Back in 2012, Trudeau attended an Islamic conference that was reported to have ties to the Muslim Brotherhood.  In response, Trudeau is quoted as saying, "Most of the organizers are young Muslims who are looking at trying to bridge the gap between the reality for Muslim Canadians and mainstream Canada and I`m very proud to be able to contribute."  What does this mean?  It means that his mind and heart are in the right place, but he and his government will have to be much more discerning in the specific organizations they choose to promote or endorse.  This was some poor judgement on his part.  Working to take down ISIS doesn`t work as well when you accidentally sit down for coffee and a chat with its supporters.

5. He Admires China`s Dictatorship
This stems from an interview in 2013.  When asked what nation he admired the most, Trudeau responded with, "There`s a level of admiration I actually have for China.  Their basic dictatorship is actually allowing them to turn their economy around on a dime."  After coming under fire for the remark, Trudeau clarified in a press conference that it was a reflection on a growing economy.  Should he have thought a bit more about the wording of his statement?  Yes.  Is the comment upsetting to all of the Chinese people who are persecuted, tortured, and imprisoned at the hands of the Chinese government?  You bet.  Should he have someone else write his PM speeches for him based on what he means to say?  Probably.  Is the man making plans to turn Canada into a dictatorship?  I very strongly doubt it. 

6. Cancelling Income-Splitting
If you`re benefitting from this, I can certainly understand why it would be upsetting to have it cancelled.  It can make a big difference for you, financially.  But what about all the people who don`t benefit?  What about single-parent families?  What about families with comparative or low incomes?  If you benefit from income splitting, congratulations!  You`re one of only a quarter of Canadians who do.  Studies have shown that the tax break doesn`t actually benefit the upper tax brackets that much (because those families are likely to have spouses earning equally high pay), but it`s not benefitting as much of the middle class as it should, nor is it beneficial to low-income families.  Cancelling the tax relief and instead putting that money into Canada Child Benefits, based on number of children and income, seems like it would be of greater benefit to a larger number of families.  Even former Conservative finance minister Jim Flaherty was unsure if the income-splitting plan benefitted enough of our society to be implemented.  The needs of the many outweigh the needs of the few.

7. Environmental Issues
The Liberal government doesn`t have a solid plan for Canada`s environment.  They support the Keystone XL pipeline, but think the review process on pipelines needs to be stricter.  How can you approve of something that you think needs to be reviewed again?  Their promises to protect Canada`s water resources sound good, but they need to actually be acted upon, and quickly.

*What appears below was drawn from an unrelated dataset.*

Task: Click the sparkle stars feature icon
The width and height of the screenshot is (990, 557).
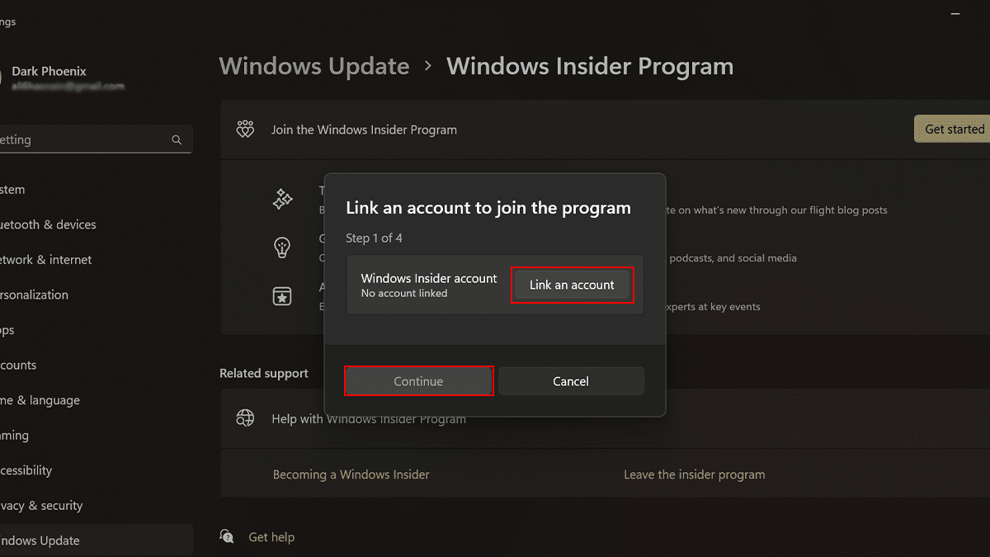Action: 283,199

I`m afraid that`s all I`m going to address for now.  There`s way too much research to be done, and I would never get around to actually posting this if I got into that spiral.  It`s also mentally and emotionally draining to think critically about my views on some of these subjects, and put these views into words without being rude or convoluted.  I`ll be honest, I`m not sure I succeeded on those points, and I`ve probably offended a number of people.  But maybe that`s a good thing?  If I`ve offended you, I`d like you think about why.  Not just emotionally, but critically.  Look at exactly what I`ve said that offends you, take a step back, and really, really think about why that is.  And then research it.  Research until you can`t possibly research anymore!  You might change your mind, or you might not.  No matter what your opinions are at the other end of that research tunnel, you`ll have more than just a leg to stand on.